Directions: Restate the data below word for word, leaving nothing out.

(Collected data)
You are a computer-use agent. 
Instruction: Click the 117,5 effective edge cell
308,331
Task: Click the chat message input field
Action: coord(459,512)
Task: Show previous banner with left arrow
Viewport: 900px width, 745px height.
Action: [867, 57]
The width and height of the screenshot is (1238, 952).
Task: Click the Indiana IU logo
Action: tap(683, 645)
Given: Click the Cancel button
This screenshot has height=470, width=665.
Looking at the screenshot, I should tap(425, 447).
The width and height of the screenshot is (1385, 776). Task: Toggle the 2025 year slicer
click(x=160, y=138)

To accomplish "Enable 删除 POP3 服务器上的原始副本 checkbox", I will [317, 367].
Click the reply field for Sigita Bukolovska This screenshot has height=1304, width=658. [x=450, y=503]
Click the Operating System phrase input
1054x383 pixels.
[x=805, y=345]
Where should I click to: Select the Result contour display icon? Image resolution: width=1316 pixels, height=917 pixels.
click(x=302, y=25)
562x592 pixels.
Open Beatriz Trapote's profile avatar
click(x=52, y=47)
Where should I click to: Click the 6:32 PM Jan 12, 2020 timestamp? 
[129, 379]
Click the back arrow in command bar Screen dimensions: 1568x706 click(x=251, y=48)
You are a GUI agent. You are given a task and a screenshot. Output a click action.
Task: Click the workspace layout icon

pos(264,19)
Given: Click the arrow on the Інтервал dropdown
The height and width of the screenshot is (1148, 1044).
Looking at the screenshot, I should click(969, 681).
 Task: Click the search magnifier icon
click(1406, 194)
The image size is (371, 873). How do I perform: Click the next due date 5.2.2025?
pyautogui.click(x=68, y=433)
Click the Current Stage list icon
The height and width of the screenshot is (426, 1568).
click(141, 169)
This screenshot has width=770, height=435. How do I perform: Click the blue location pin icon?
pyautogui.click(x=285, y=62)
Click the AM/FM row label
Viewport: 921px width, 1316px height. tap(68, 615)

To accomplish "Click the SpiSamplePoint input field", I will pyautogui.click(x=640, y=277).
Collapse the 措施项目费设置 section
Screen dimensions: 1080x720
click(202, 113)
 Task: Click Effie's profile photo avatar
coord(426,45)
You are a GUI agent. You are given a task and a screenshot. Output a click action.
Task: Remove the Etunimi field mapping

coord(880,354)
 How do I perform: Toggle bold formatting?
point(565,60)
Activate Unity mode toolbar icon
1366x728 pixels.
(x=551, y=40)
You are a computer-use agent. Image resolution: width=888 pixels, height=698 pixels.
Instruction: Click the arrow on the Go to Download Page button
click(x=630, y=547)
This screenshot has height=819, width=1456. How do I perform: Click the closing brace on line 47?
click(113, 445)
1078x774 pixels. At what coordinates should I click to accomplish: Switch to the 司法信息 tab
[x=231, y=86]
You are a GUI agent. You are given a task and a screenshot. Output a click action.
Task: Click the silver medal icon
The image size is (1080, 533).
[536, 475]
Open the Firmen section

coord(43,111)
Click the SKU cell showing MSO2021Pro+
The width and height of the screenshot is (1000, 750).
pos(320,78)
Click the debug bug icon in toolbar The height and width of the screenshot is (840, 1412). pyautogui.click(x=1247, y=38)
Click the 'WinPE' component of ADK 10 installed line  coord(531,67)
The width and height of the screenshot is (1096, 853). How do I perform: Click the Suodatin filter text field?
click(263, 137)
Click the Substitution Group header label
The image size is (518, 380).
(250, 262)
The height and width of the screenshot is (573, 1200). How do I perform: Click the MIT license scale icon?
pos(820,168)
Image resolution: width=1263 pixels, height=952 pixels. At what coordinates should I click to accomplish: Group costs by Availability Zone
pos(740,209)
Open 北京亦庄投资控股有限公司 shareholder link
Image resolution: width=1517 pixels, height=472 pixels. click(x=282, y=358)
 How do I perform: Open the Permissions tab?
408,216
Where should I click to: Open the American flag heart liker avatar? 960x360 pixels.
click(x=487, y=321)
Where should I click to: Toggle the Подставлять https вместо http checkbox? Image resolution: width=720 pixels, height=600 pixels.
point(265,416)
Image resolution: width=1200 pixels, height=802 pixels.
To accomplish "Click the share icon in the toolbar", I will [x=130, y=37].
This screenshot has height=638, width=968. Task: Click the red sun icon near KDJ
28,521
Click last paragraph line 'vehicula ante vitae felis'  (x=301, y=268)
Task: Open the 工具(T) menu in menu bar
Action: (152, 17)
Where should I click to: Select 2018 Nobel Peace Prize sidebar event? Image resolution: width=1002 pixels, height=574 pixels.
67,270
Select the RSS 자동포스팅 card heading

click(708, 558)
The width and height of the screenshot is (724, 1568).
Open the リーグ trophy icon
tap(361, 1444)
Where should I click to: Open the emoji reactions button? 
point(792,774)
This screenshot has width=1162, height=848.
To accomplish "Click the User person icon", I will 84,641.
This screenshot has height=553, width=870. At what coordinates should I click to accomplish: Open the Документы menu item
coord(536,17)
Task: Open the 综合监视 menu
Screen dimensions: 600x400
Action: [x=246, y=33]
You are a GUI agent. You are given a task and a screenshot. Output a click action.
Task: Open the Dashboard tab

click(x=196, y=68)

Task output:
You are a computer-use agent. 
Instruction: Click the 117,5 effective edge cell
308,331
Task: Click the chat message input field
Action: coord(459,512)
Task: Show previous banner with left arrow
Viewport: 900px width, 745px height.
Action: [867, 57]
The width and height of the screenshot is (1238, 952).
Task: Click the Indiana IU logo
Action: tap(683, 645)
Given: Click the Cancel button
This screenshot has height=470, width=665.
Looking at the screenshot, I should tap(425, 447).
The width and height of the screenshot is (1385, 776). Task: Toggle the 2025 year slicer
click(x=160, y=138)

To accomplish "Enable 删除 POP3 服务器上的原始副本 checkbox", I will [317, 367].
Click the reply field for Sigita Bukolovska This screenshot has height=1304, width=658. [x=450, y=503]
Click the Operating System phrase input
1054x383 pixels.
[x=805, y=345]
Where should I click to: Select the Result contour display icon? Image resolution: width=1316 pixels, height=917 pixels.
click(x=302, y=25)
562x592 pixels.
Open Beatriz Trapote's profile avatar
click(x=52, y=47)
Where should I click to: Click the 6:32 PM Jan 12, 2020 timestamp? 
[129, 379]
Click the back arrow in command bar Screen dimensions: 1568x706 click(x=251, y=48)
You are a GUI agent. You are given a task and a screenshot. Output a click action.
Task: Click the workspace layout icon

pos(264,19)
Given: Click the arrow on the Інтервал dropdown
The height and width of the screenshot is (1148, 1044).
Looking at the screenshot, I should click(969, 681).
 Task: Click the search magnifier icon
click(1406, 194)
The image size is (371, 873). How do I perform: Click the next due date 5.2.2025?
pyautogui.click(x=68, y=433)
Click the Current Stage list icon
The height and width of the screenshot is (426, 1568).
click(141, 169)
This screenshot has width=770, height=435. How do I perform: Click the blue location pin icon?
pyautogui.click(x=285, y=62)
Click the AM/FM row label
Viewport: 921px width, 1316px height. tap(68, 615)

To accomplish "Click the SpiSamplePoint input field", I will pyautogui.click(x=640, y=277).
Collapse the 措施项目费设置 section
Screen dimensions: 1080x720
click(202, 113)
 Task: Click Effie's profile photo avatar
coord(426,45)
You are a GUI agent. You are given a task and a screenshot. Output a click action.
Task: Remove the Etunimi field mapping

coord(880,354)
 How do I perform: Toggle bold formatting?
point(565,60)
Activate Unity mode toolbar icon
1366x728 pixels.
(x=551, y=40)
You are a computer-use agent. Image resolution: width=888 pixels, height=698 pixels.
Instruction: Click the arrow on the Go to Download Page button
click(x=630, y=547)
This screenshot has height=819, width=1456. How do I perform: Click the closing brace on line 47?
click(113, 445)
1078x774 pixels. At what coordinates should I click to accomplish: Switch to the 司法信息 tab
[x=231, y=86]
You are a GUI agent. You are given a task and a screenshot. Output a click action.
Task: Click the silver medal icon
The image size is (1080, 533).
[536, 475]
Open the Firmen section

coord(43,111)
Click the SKU cell showing MSO2021Pro+
The width and height of the screenshot is (1000, 750).
pos(320,78)
Click the debug bug icon in toolbar The height and width of the screenshot is (840, 1412). pyautogui.click(x=1247, y=38)
Click the 'WinPE' component of ADK 10 installed line  coord(531,67)
The width and height of the screenshot is (1096, 853). How do I perform: Click the Suodatin filter text field?
click(263, 137)
Click the Substitution Group header label
The image size is (518, 380).
(250, 262)
The height and width of the screenshot is (573, 1200). How do I perform: Click the MIT license scale icon?
pos(820,168)
Image resolution: width=1263 pixels, height=952 pixels. At what coordinates should I click to accomplish: Group costs by Availability Zone
pos(740,209)
Open 北京亦庄投资控股有限公司 shareholder link
Image resolution: width=1517 pixels, height=472 pixels. click(x=282, y=358)
 How do I perform: Open the Permissions tab?
408,216
Where should I click to: Open the American flag heart liker avatar? 960x360 pixels.
click(x=487, y=321)
Where should I click to: Toggle the Подставлять https вместо http checkbox? Image resolution: width=720 pixels, height=600 pixels.
point(265,416)
Image resolution: width=1200 pixels, height=802 pixels.
To accomplish "Click the share icon in the toolbar", I will [x=130, y=37].
This screenshot has height=638, width=968. Task: Click the red sun icon near KDJ
28,521
Click last paragraph line 'vehicula ante vitae felis'  (x=301, y=268)
Task: Open the 工具(T) menu in menu bar
Action: (152, 17)
Where should I click to: Select 2018 Nobel Peace Prize sidebar event? Image resolution: width=1002 pixels, height=574 pixels.
67,270
Select the RSS 자동포스팅 card heading

click(708, 558)
The width and height of the screenshot is (724, 1568).
Open the リーグ trophy icon
tap(361, 1444)
Where should I click to: Open the emoji reactions button? 
point(792,774)
This screenshot has width=1162, height=848.
To accomplish "Click the User person icon", I will 84,641.
This screenshot has height=553, width=870. At what coordinates should I click to accomplish: Open the Документы menu item
coord(536,17)
Task: Open the 综合监视 menu
Screen dimensions: 600x400
Action: [x=246, y=33]
You are a GUI agent. You are given a task and a screenshot. Output a click action.
Task: Open the Dashboard tab

click(x=196, y=68)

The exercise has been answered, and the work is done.